Extract to read ::
Dunno...this is the first exam since NCEES and ELSES merged. I assume they will still email results, but they could come from a different source and be either earlier or later than previous exams.


----------



## Dark Knight (Nov 4, 2009)

^^^^^I always thought that ELSES was NCEES little kid. What do I know?

ELSES used to mail the results to the candidates on most of the states they served. I do not know how it is now.

I am glad to see that I am not the only fan of Results Stats. I stepped down but MIG did a great summary. Thank You mate!!!!!


----------



## EM_PS (Nov 4, 2009)

^Wilheldp you mean.

i think most states are moving towards email notification. MI was not last year - my admission letter for this Oct though says we will be notified via email [from ncees] now when results are available.


----------



## Dark Knight (Nov 4, 2009)

The e-mail notification is something new(since a year and a half ago????). They started doing that and I think it has accelerated the results delivery process. But to be honest I should not be talking about it because I know nothing about what is going on now. But when I was into it ELSES was like a NCEES favorite test administration company and the fastest one also. I learned about others, like EES(Extra Extra Slow) and Castle(for some state in the North).

It is good they are using the web to deliver the results now. It saves time to the poor unfortunate waiting souls.

Note: Texas used to be the first state to get results a few years ago. Who is the leader now? SC?


----------



## RIP - VTEnviro (Nov 4, 2009)

Road Guy said:


> hey lets not disrupt the garage band of monikers with facts!


I'm tired of your exhortations.


----------



## z06dustin (Nov 4, 2009)

maybe this is a silly question, but can someone tell me why it takes them this long to run a scantron?


----------



## EM_PS (Nov 4, 2009)

i'm just guessing here, but i think the delay is in the statistical analysis of the answer sheets - i was under the impression that stochastic models were employed to determine / adjust cut scores. .

[edit] ie its not just an automatic X out Y for the scantron sheets for pass /fail.


----------



## roadwreck (Nov 4, 2009)

z06dustin said:


> maybe this is a silly question, but can someone tell me why it takes them this long to run a scantron?


That is a silly question


----------



## wilheldp_PE (Nov 4, 2009)

roadwreck said:


> That is a silly question


Especially with the million and a half other threads discussing exactly what takes so long.


----------



## EM_PS (Nov 4, 2009)

it is because they are hand scored by a single individual. . .i think he works for PPI


----------



## JoeysVee (Nov 4, 2009)

error_matrix said:


> it is because they are hand scored by a single individual. . .i think he works for PPI


his name is Tom


----------



## z06dustin (Nov 5, 2009)

> Especially with the million and a half other threads discussing exactly what takes so long.


haven't seen any, but haven't been here very long. i doubt there are a 'million and a half' other threads though, something tells me road guy would have deleted a majority of them to free up some server space.


----------



## JML (Dec 17, 2009)

I took the PE Exam in New York in Oct. 23, 2009.

Is there any published list of Pass/Fail?


----------



## Kaldric (Dec 18, 2009)

Waiting for the results was almost as bad as the test itself. I'm glad the wait is over.


----------



## NCcarguy (Dec 18, 2009)

Looking back on the whole ordeal though, it was part of what made passing the exam special! I don't know if I would have it any other way really!

Data ::
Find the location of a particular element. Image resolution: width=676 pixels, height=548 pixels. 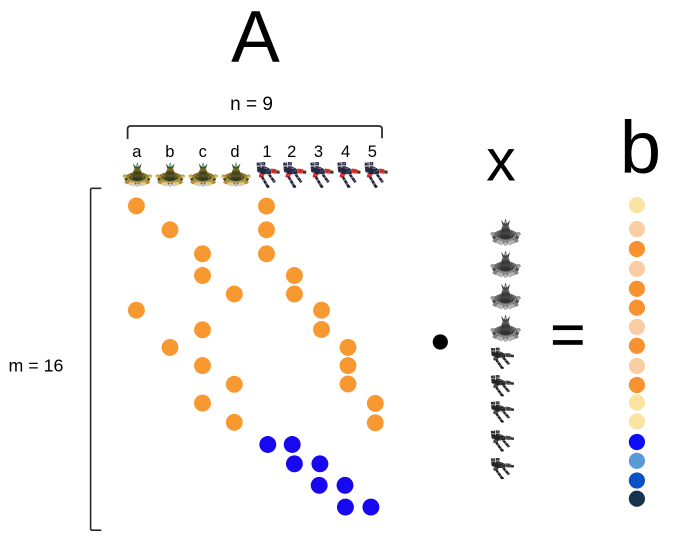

Directions ::
[A] In the exam thread, which state does Dark Knight say used to be the first to get results?
[B] Reproduce the exam thread word for word, everything from "i'm just guessing" down to "for pass /fail.".
This data has nothing to do with the exam thread.

Answers by item ::
[A] Texas

[B]
i'm just guessing here, but i think the delay is in the statistical analysis of the answer sheets - i was under the impression that stochastic models were employed to determine / adjust cut scores. .

[edit] ie its not just an automatic X out Y for the scantron sheets for pass /fail.